### Work to complete
Only the opening lines of the listing, through the one with "Viewport: 2420px width, 1512px height.", are to be retyped, each exactly as it stands.

--------------------

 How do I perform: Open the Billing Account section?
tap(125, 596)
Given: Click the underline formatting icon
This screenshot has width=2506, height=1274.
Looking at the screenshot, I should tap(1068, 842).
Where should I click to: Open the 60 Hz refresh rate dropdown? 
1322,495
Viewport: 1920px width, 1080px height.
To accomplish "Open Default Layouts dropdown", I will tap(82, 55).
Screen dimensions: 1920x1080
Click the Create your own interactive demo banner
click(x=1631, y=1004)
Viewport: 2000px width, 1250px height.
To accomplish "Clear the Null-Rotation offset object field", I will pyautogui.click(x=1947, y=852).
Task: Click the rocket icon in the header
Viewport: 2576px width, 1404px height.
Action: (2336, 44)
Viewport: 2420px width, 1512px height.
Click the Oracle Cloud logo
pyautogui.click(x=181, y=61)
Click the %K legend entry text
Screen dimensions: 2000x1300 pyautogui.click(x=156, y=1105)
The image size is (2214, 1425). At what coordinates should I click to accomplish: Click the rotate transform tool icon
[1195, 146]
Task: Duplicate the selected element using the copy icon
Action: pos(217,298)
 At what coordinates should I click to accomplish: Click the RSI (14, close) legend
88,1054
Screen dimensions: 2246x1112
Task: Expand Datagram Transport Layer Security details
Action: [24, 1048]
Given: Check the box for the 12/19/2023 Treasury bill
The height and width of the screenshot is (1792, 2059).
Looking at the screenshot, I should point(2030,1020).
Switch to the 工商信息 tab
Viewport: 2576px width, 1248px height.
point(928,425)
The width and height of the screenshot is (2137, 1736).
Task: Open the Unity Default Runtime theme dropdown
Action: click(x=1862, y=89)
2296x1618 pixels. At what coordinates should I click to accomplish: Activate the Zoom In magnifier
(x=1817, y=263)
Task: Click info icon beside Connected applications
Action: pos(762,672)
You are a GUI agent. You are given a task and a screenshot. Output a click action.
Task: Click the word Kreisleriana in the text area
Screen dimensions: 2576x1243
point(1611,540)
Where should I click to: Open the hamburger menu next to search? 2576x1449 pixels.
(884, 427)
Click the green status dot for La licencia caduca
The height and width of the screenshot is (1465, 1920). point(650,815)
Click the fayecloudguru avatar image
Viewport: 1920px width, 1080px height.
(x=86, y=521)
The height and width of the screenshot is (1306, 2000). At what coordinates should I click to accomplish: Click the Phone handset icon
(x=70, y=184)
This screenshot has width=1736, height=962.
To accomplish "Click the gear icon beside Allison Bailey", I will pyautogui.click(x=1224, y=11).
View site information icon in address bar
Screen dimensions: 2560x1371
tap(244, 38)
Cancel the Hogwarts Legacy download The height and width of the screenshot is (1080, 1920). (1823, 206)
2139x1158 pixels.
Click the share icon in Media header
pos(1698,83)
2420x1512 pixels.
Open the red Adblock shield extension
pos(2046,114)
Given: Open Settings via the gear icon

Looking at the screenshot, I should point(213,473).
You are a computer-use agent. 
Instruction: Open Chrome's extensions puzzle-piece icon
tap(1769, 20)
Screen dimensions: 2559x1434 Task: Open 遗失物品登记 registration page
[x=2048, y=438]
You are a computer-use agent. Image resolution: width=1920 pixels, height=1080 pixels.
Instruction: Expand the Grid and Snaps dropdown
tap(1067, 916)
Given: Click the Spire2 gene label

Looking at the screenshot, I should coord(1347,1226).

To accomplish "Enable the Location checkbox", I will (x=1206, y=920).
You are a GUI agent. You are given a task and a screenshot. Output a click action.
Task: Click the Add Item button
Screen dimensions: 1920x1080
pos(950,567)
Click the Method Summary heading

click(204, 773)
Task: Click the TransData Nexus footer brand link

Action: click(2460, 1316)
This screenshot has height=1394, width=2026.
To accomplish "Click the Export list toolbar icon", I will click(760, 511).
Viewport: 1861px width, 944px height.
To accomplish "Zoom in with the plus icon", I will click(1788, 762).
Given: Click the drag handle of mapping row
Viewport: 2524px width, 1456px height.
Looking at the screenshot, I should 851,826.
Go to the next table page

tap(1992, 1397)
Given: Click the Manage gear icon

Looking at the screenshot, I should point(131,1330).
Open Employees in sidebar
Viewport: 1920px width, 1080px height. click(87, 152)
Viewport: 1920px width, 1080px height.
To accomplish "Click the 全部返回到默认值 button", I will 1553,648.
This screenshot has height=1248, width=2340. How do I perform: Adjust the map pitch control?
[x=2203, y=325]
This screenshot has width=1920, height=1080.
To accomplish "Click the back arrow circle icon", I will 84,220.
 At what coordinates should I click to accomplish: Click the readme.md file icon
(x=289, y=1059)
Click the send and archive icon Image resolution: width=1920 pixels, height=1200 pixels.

--------------------

### Task response
 How do I perform: Open the Billing Account section?
tap(125, 596)
Given: Click the underline formatting icon
This screenshot has width=2506, height=1274.
Looking at the screenshot, I should tap(1068, 842).
Where should I click to: Open the 60 Hz refresh rate dropdown? 
1322,495
Viewport: 1920px width, 1080px height.
To accomplish "Open Default Layouts dropdown", I will tap(82, 55).
Screen dimensions: 1920x1080
Click the Create your own interactive demo banner
click(x=1631, y=1004)
Viewport: 2000px width, 1250px height.
To accomplish "Clear the Null-Rotation offset object field", I will pyautogui.click(x=1947, y=852).
Task: Click the rocket icon in the header
Viewport: 2576px width, 1404px height.
Action: (2336, 44)
Viewport: 2420px width, 1512px height.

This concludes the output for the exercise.